Sarah Bingham, a 39-year-old mother from Weston-super-Mare, is grappling with the devastating news that her 14-year-old son Caleb has been diagnosed with Friedreich’s ataxia, a rare and progressive genetic condition that could significantly shorten his life expectancy, potentially to before the age of 35. The diagnosis came years after a critical genetic test result revealing a chromosome seven deletion was missed, leaving Sarah unaware of the risks for Caleb and her other children.
Caleb’s health struggles began in infancy when he nearly died at eight months old due to blood poisoning and bacterial meningitis. Following a month-long coma, he experienced severe developmental regression, remaining non-verbal until age five, struggling with mobility and social interaction. Diagnosed with autism at age 10, Caleb had undergone genetic testing as part of the diagnostic process in 2020, but Sarah never received the results and assumed all was well.
It was only in 2025, when Sarah requested Caleb’s full medical records, that she discovered the unreported genetic test results indicating a chromosome seven deletion. After raising her concerns with the NHS’ Patient Advice and Liaison Service, further testing confirmed Caleb’s diagnosis of Friedreich’s ataxia—a condition that affects coordination, speech, vision, and hearing, and can lead to severe physical disabilities and cardiac complications.
Both Sarah and her partner Richard, 41, are carriers of this genetic condition, meaning their other three children—Phoebe, 12, Xavier, 5, and Felicity-Jayne, 3—are now undergoing testing. Sarah, a former social worker who is now Caleb’s full-time carer, expressed profound guilt and exhaustion. “If we had these results before they were born, I probably wouldn’t have had any more children,” she said. “I carry so much sadness and worry about what the future holds.”
Caleb’s symptoms, such as poor balance and difficulty with motor skills, were initially attributed to his autism diagnosis, delaying appropriate treatment and understanding of his condition. The revelation of Friedreich’s ataxia has been a heavy emotional blow for Caleb and his family. Sarah described how Caleb “shut down” upon receiving the diagnosis, struggling with the fear of becoming disabled and shortening his life.
In response, Sarah has embraced a positive approach, creating a bucket list for Caleb with wishes like visiting Disneyland and organizing day trips to lift his spirits. She has also launched a GoFundMe campaign to support these experiences.

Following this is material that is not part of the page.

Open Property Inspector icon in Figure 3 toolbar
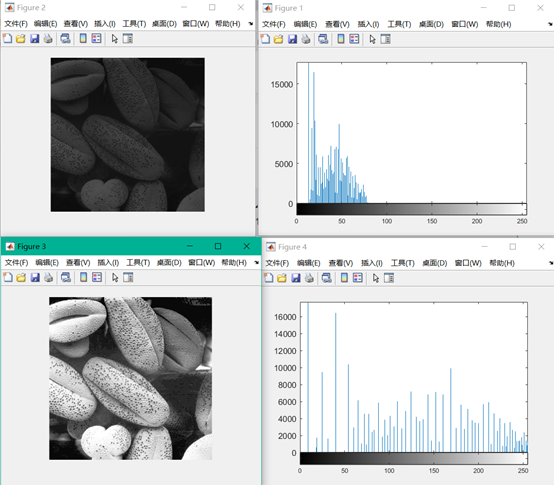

Sarah’s family now faces uncertainty as they await the outcomes of testing for her other children, all while managing the challenges of daily care, housing adaptations, and accessing therapy services through the NHS. Despite the hardship, Sarah remains determined to advocate for greater awareness and support for families affected by Friedreich’s ataxia.
A spokesperson for Sirona Care and Health, responsible for Children’s Services in the area, stated they cannot comment on individual cases but reaffirmed their commitment to providing quality healthcare and learning from patient concerns.